In December 2016, NASA scientists published a research that found that the volume of gray matter in astronauts’ brains fluctuated in certain areas resulting from both short and long duration spaceflights. The team studied 26 astronauts who had been in space between 2008 and 2012, and after examining MRIs from the astronauts taken before and after their space missions they noticed that all subjects had experienced increases and decreases in gray matter volumes in different areas of the brain. Gray matter is responsible for key functions in the brain, such as muscle control, regulating emotions, memory, and sensory perception.

The team studied 26 astronauts who had been in space between 2008 and 2012, and after examining MRIs from the astronauts taken before and after their space missions they noticed that all subjects had experienced increases and decreases in gray matter volumes in different areas of the brain. Gray matter is responsible for key functions in the brain, such as muscle control, regulating emotions, memory, and sensory perception.

Gray matter is in charge of key roles in the brain, such as muscle control, managing emotions, memory, and visual perception. Astronauts are also known to suffer from bone mass loss, muscle wasting, vision changes and they are exposed to radiation.

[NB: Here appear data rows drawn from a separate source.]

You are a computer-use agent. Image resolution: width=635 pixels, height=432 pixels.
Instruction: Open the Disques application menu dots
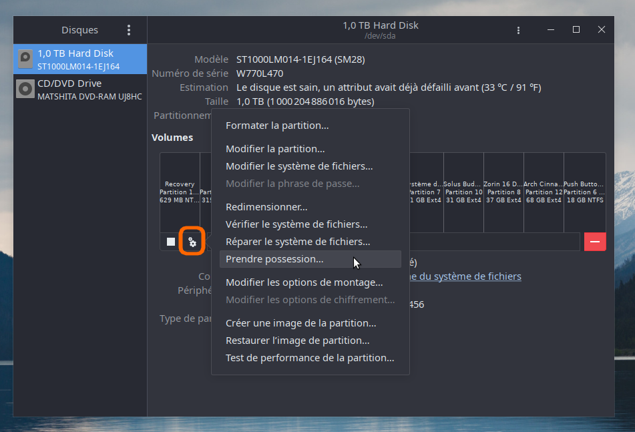[x=129, y=30]

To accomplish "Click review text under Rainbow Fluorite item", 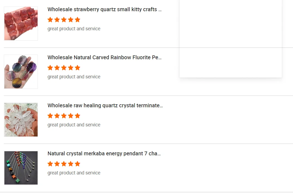I will [x=74, y=77].
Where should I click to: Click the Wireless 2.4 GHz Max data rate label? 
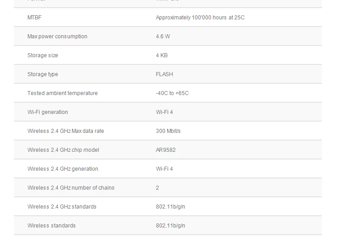coord(66,131)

SpaceX has not said whether they expect to prepare Martian tourists for the possibility that Mars might be a one-way trip, or that they might face health issues resulting from it. Musk told Gizmodo before that the idea was ridiculous, as being in deep space or in the Earth’s orbit for long periods was worse than Mars.

Atkins believes that the risks won’t matter to astronauts, as they are explorers. She added that SpaceX needs to be more realistic when marketing a trip to Mars and expecting people to come back alive, as she fears that the possibility is pretty small.